# WHAT NEEDS TO BE DONE
From the line containing "How do I perform: Click" through the end of the material below, output each line exactly as written, with pictures excluded.

# SUPPLIED DATA

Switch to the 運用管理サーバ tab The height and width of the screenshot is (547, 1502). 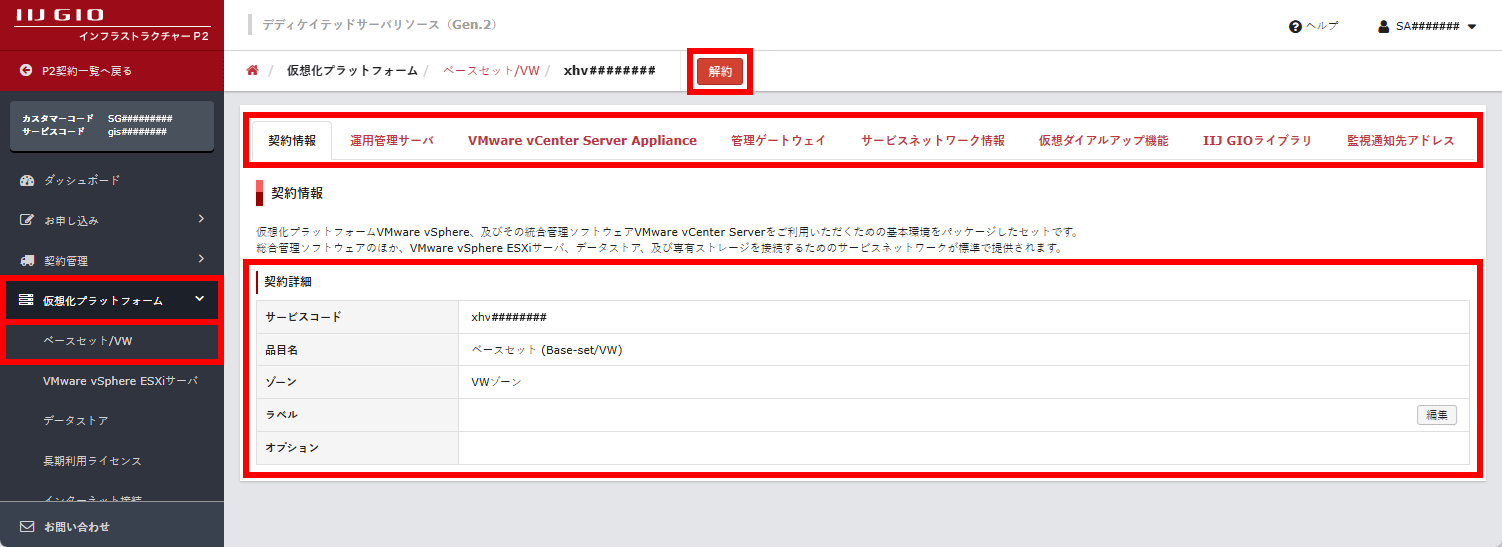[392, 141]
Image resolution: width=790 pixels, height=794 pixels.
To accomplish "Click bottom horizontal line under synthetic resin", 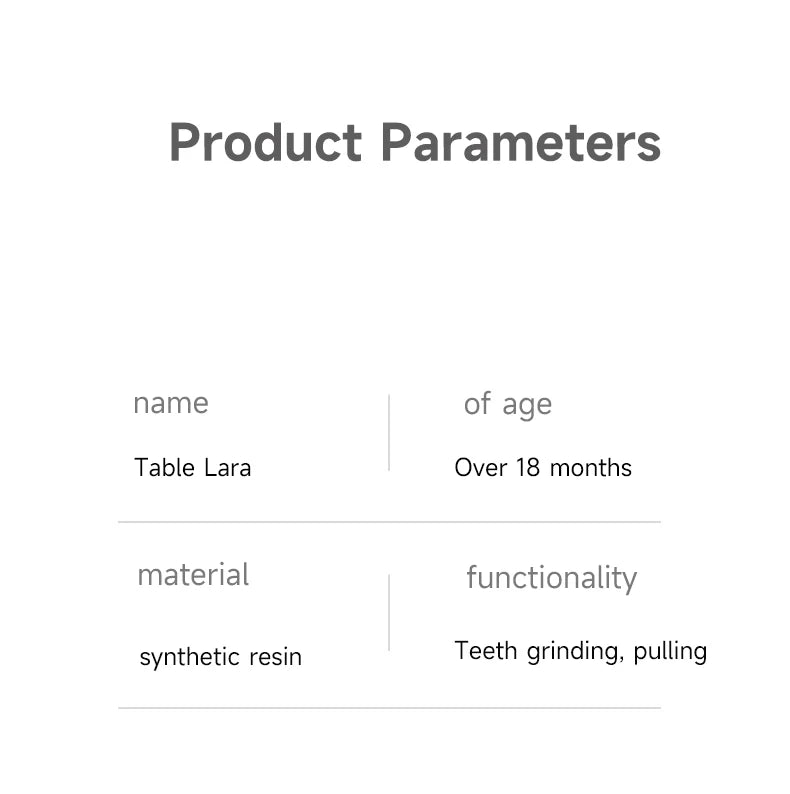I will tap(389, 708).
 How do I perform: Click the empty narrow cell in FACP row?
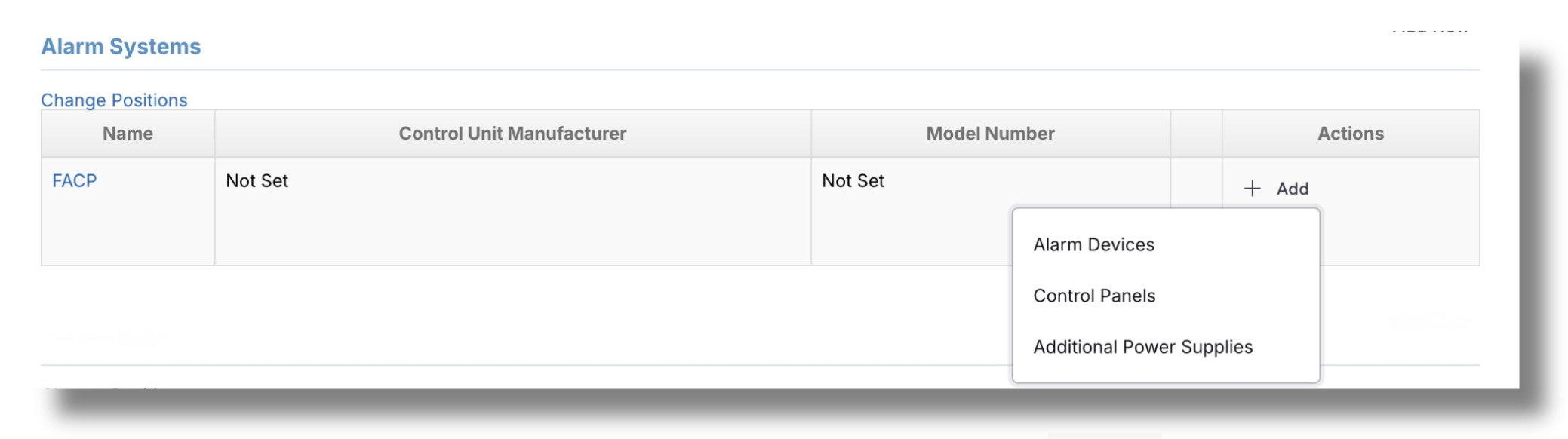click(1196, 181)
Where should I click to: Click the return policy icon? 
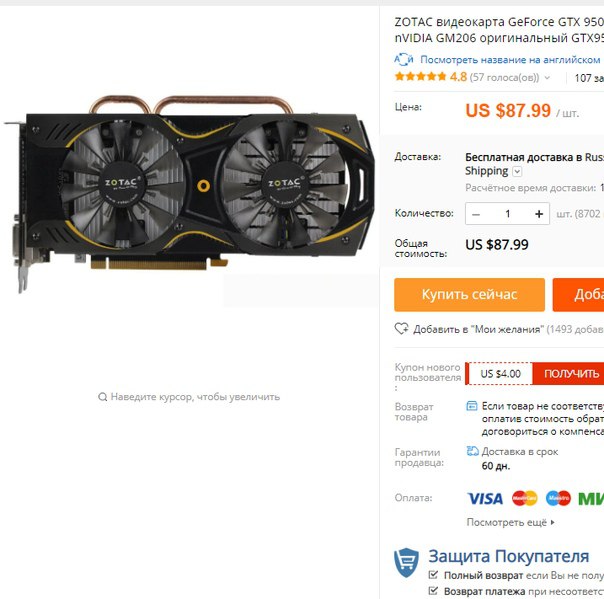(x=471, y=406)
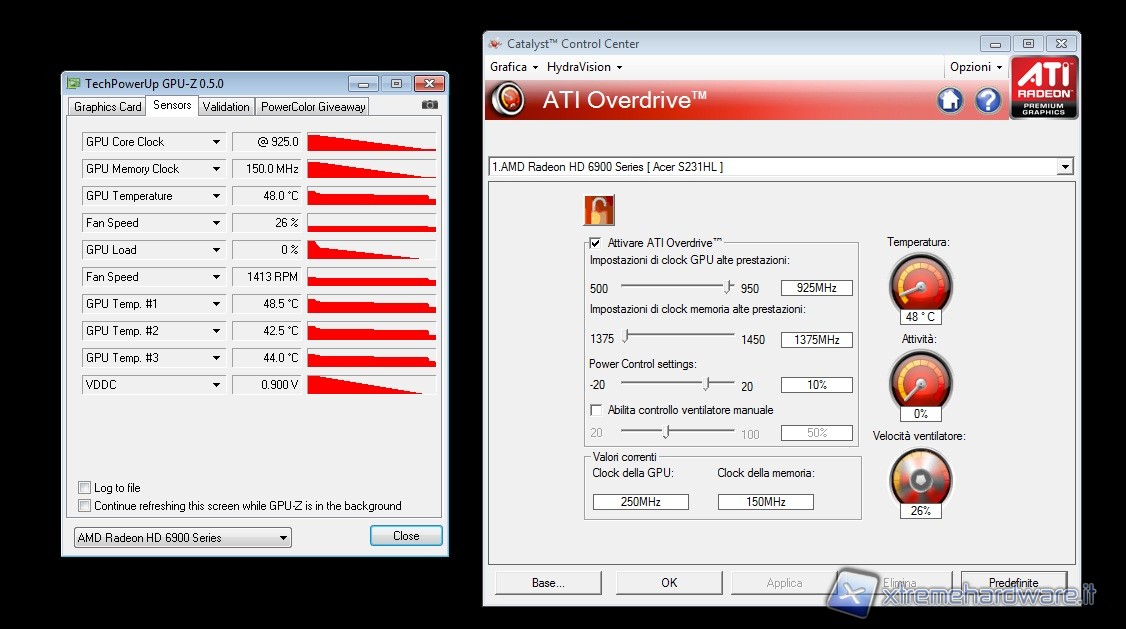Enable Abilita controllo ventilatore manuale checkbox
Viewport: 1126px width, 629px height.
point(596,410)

# FINISHED EXERCISE
 How do I perform: Click the empty narrow cell in FACP row?
click(1196, 181)
Where should I click to: Click the return policy icon? 
(x=471, y=406)
Enable Abilita controllo ventilatore manuale checkbox
Viewport: 1126px width, 629px height.
point(596,410)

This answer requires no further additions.